** Opening Record extracts block **
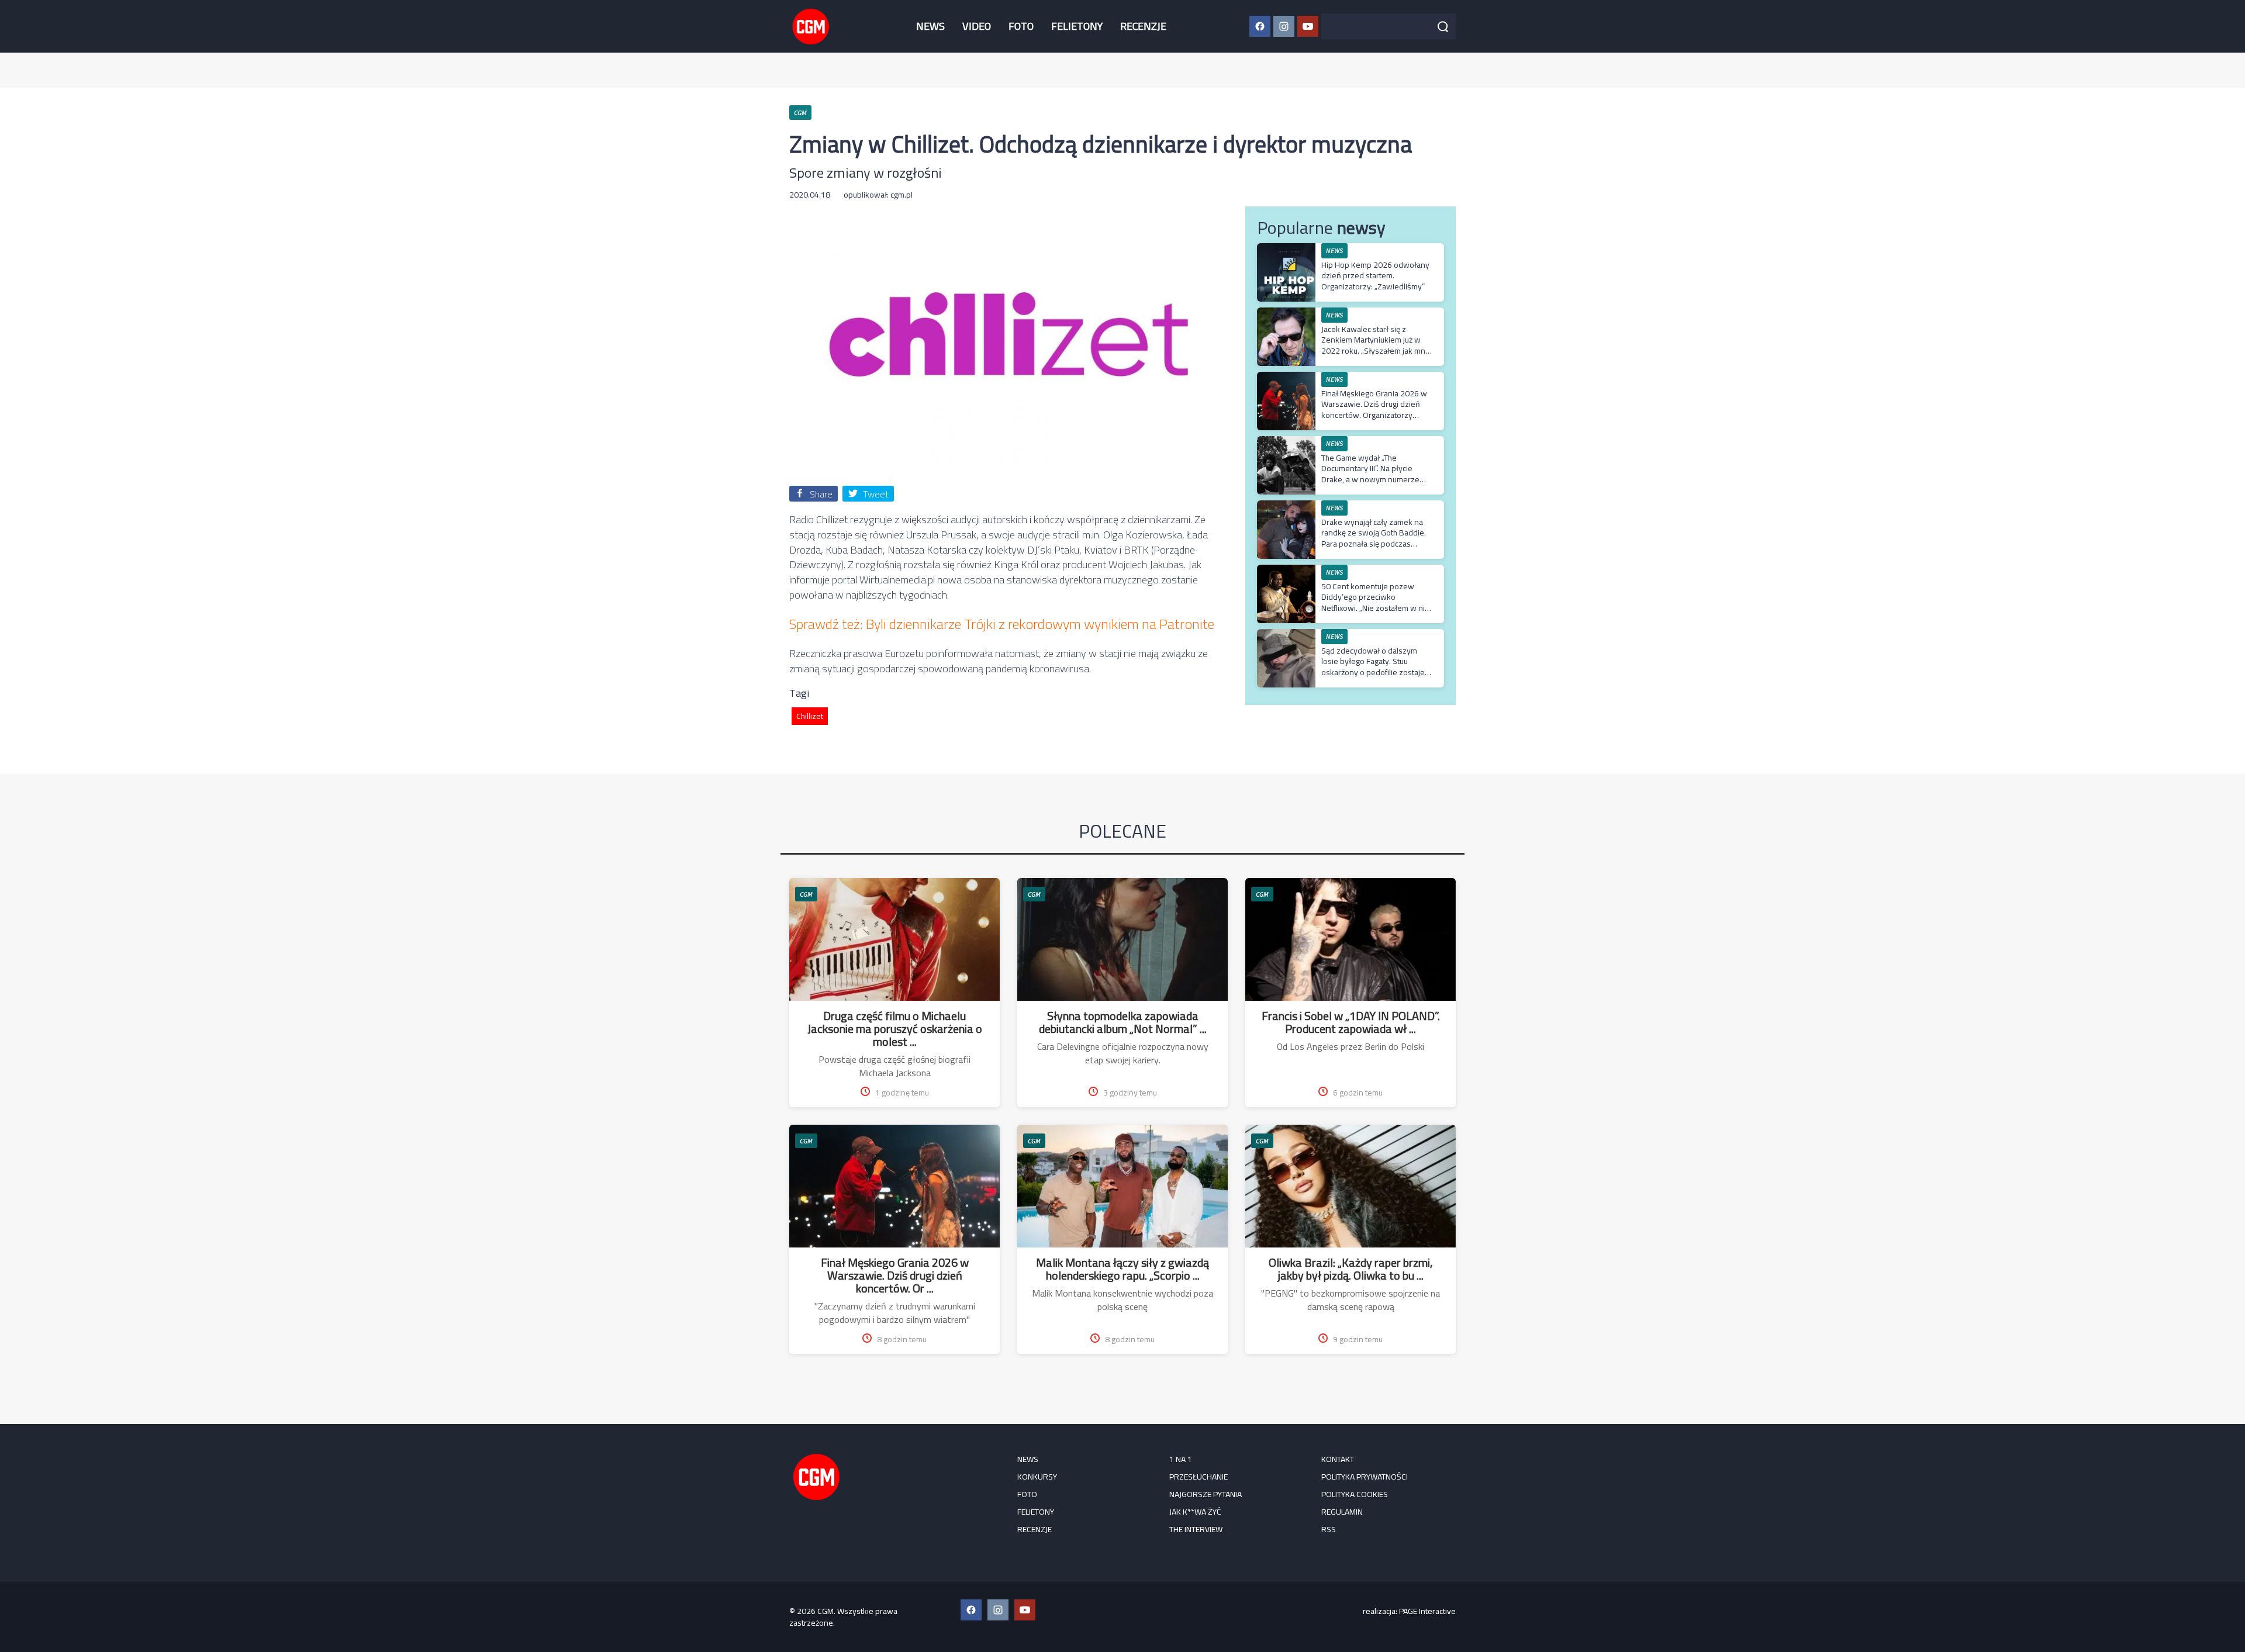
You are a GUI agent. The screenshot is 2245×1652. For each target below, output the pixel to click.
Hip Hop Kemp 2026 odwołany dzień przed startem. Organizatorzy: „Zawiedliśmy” (1375, 275)
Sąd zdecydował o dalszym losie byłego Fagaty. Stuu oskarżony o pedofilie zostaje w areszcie (1373, 666)
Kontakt (1337, 1459)
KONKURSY (1037, 1476)
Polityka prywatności (1364, 1476)
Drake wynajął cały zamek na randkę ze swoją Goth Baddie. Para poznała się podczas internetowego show (1373, 538)
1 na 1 (1180, 1459)
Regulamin (1342, 1511)
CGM (806, 894)
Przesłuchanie (1198, 1476)
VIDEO (976, 26)
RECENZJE (1143, 26)
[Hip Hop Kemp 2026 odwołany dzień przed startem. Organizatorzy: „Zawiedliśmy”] (1286, 249)
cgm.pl (901, 194)
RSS (1328, 1529)
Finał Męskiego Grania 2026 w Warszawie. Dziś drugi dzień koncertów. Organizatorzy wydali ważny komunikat (1374, 409)
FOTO (1021, 26)
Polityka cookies (1354, 1494)
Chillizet (809, 716)
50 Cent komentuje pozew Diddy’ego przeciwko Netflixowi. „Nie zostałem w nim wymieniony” (1376, 602)
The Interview (1195, 1529)
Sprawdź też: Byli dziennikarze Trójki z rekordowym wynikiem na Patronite (1001, 624)
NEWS (930, 26)
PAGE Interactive (1427, 1611)
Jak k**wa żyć (1195, 1511)
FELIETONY (1077, 26)
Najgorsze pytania (1205, 1494)
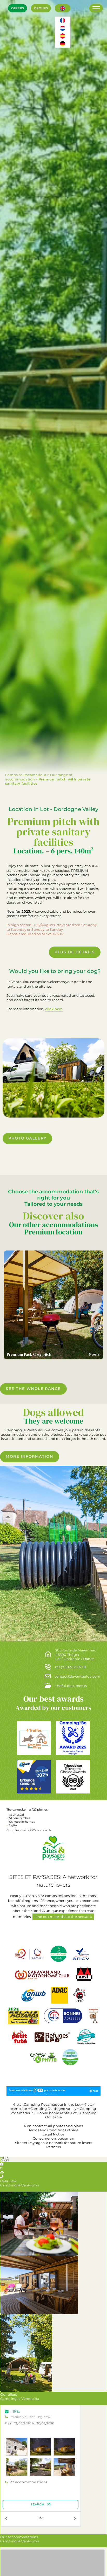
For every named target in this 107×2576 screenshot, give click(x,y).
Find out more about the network (63, 1917)
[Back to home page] (12, 28)
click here (54, 1009)
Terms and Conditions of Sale (53, 2130)
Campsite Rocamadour (25, 775)
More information (29, 1456)
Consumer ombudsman (53, 2138)
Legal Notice (54, 2134)
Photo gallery (27, 1138)
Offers (17, 8)
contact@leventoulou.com (77, 1676)
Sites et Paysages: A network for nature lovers (53, 2143)
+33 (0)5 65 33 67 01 (70, 1667)
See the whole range (33, 1388)
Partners (53, 2147)
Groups (41, 8)
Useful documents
** Closing Record extracts block **
**Task objective**
Print only the lines from the line that contains "Najgorsze pytania (1205, 1494)" to the final line of the data, inclusive. Pictures stay out.

**Exercise response**
Najgorsze pytania (1205, 1494)
For every named target in this 107×2576 screenshot, give click(x,y).
Find out more about the network (63, 1917)
[Back to home page] (12, 28)
click here (54, 1009)
Terms and Conditions of Sale (53, 2130)
Campsite Rocamadour (25, 775)
More information (29, 1456)
Consumer ombudsman (53, 2138)
Legal Notice (54, 2134)
Photo gallery (27, 1138)
Offers (17, 8)
contact@leventoulou.com (77, 1676)
Sites et Paysages: A network for nature lovers (53, 2143)
+33 (0)5 65 33 67 01 (70, 1667)
See the whole range (33, 1388)
Partners (53, 2147)
Groups (41, 8)
Useful documents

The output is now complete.